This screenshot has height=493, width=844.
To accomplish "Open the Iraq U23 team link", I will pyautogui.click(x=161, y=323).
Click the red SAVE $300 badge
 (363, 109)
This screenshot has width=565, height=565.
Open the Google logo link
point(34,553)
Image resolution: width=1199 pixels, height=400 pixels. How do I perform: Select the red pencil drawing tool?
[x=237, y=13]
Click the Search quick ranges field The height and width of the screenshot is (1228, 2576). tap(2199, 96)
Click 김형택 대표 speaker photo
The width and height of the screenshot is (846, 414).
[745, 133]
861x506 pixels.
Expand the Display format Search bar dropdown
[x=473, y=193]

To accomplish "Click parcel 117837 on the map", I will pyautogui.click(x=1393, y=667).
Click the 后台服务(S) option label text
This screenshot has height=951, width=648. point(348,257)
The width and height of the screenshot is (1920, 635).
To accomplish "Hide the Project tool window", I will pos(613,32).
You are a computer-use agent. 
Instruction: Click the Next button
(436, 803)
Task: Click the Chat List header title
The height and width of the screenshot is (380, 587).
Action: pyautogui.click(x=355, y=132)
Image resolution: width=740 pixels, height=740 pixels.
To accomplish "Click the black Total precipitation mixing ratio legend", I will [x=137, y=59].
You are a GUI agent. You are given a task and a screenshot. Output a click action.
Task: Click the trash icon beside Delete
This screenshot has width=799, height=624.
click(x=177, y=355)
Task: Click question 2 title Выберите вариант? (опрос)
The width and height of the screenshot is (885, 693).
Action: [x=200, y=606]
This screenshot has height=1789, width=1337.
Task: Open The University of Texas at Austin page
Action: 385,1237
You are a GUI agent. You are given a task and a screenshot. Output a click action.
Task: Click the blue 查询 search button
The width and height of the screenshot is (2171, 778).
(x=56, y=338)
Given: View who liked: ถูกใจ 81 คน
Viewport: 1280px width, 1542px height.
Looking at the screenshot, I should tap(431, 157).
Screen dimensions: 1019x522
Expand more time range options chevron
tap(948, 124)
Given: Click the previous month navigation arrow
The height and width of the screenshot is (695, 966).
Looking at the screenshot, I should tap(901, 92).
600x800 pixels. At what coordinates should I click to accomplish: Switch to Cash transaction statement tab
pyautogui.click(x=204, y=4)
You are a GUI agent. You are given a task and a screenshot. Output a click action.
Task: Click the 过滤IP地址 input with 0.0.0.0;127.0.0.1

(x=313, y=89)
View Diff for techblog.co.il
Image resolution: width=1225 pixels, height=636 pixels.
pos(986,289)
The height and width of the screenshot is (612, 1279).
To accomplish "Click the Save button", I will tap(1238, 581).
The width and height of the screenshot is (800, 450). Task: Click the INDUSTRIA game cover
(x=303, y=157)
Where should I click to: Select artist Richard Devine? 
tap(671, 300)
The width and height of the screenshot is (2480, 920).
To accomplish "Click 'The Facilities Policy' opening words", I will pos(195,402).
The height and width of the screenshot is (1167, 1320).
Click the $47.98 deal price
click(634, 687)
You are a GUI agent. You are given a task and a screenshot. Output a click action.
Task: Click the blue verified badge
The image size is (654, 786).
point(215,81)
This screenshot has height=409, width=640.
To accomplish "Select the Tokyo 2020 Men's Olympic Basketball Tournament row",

##########

REQUIREMENTS
Render the material above as a numbered list with one line per entry, leaving out the blank lines.

THE SOLUTION
1. This screenshot has height=493, width=844.
2. To accomplish "Open the Iraq U23 team link", I will pyautogui.click(x=161, y=323).
3. Click the red SAVE $300 badge
4.  (363, 109)
5. This screenshot has width=565, height=565.
6. Open the Google logo link
7. point(34,553)
8. Image resolution: width=1199 pixels, height=400 pixels. How do I perform: Select the red pencil drawing tool?
9. [x=237, y=13]
10. Click the Search quick ranges field The height and width of the screenshot is (1228, 2576). tap(2199, 96)
11. Click 김형택 대표 speaker photo
12. The width and height of the screenshot is (846, 414).
13. [745, 133]
14. 861x506 pixels.
15. Expand the Display format Search bar dropdown
16. [x=473, y=193]
17. To accomplish "Click parcel 117837 on the map", I will pyautogui.click(x=1393, y=667).
18. Click the 后台服务(S) option label text
19. This screenshot has height=951, width=648. point(348,257)
20. The width and height of the screenshot is (1920, 635).
21. To accomplish "Hide the Project tool window", I will pos(613,32).
22. You are a computer-use agent. 
23. Instruction: Click the Next button
24. (436, 803)
25. Task: Click the Chat List header title
26. The height and width of the screenshot is (380, 587).
27. Action: pyautogui.click(x=355, y=132)
28. Image resolution: width=740 pixels, height=740 pixels.
29. To accomplish "Click the black Total precipitation mixing ratio legend", I will [x=137, y=59].
30. You are a GUI agent. You are given a task and a screenshot. Output a click action.
31. Task: Click the trash icon beside Delete
32. This screenshot has width=799, height=624.
33. click(x=177, y=355)
34. Task: Click question 2 title Выберите вариант? (опрос)
35. The width and height of the screenshot is (885, 693).
36. Action: [x=200, y=606]
37. This screenshot has height=1789, width=1337.
38. Task: Open The University of Texas at Austin page
39. Action: 385,1237
40. You are a GUI agent. You are given a task and a screenshot. Output a click action.
41. Task: Click the blue 查询 search button
42. The width and height of the screenshot is (2171, 778).
43. (x=56, y=338)
44. Given: View who liked: ถูกใจ 81 คน
45. Viewport: 1280px width, 1542px height.
46. Looking at the screenshot, I should tap(431, 157).
47. Screen dimensions: 1019x522
48. Expand more time range options chevron
49. tap(948, 124)
50. Given: Click the previous month navigation arrow
51. The height and width of the screenshot is (695, 966).
52. Looking at the screenshot, I should tap(901, 92).
53. 600x800 pixels. At what coordinates should I click to accomplish: Switch to Cash transaction statement tab
54. pyautogui.click(x=204, y=4)
55. You are a GUI agent. You are given a task and a screenshot. Output a click action.
56. Task: Click the 过滤IP地址 input with 0.0.0.0;127.0.0.1
57. (x=313, y=89)
58. View Diff for techblog.co.il
59. Image resolution: width=1225 pixels, height=636 pixels.
60. pos(986,289)
61. The height and width of the screenshot is (612, 1279).
62. To accomplish "Click the Save button", I will tap(1238, 581).
63. The width and height of the screenshot is (800, 450). Task: Click the INDUSTRIA game cover
64. (x=303, y=157)
65. Where should I click to: Select artist Richard Devine? 
66. tap(671, 300)
67. The width and height of the screenshot is (2480, 920).
68. To accomplish "Click 'The Facilities Policy' opening words", I will pos(195,402).
69. The height and width of the screenshot is (1167, 1320).
70. Click the $47.98 deal price
71. click(634, 687)
72. You are a GUI agent. You are given a task and a screenshot. Output a click action.
73. Task: Click the blue verified badge
74. The image size is (654, 786).
75. point(215,81)
76. This screenshot has height=409, width=640.
77. To accomplish "Select the Tokyo 2020 Men's Olympic Basketball Tournament row",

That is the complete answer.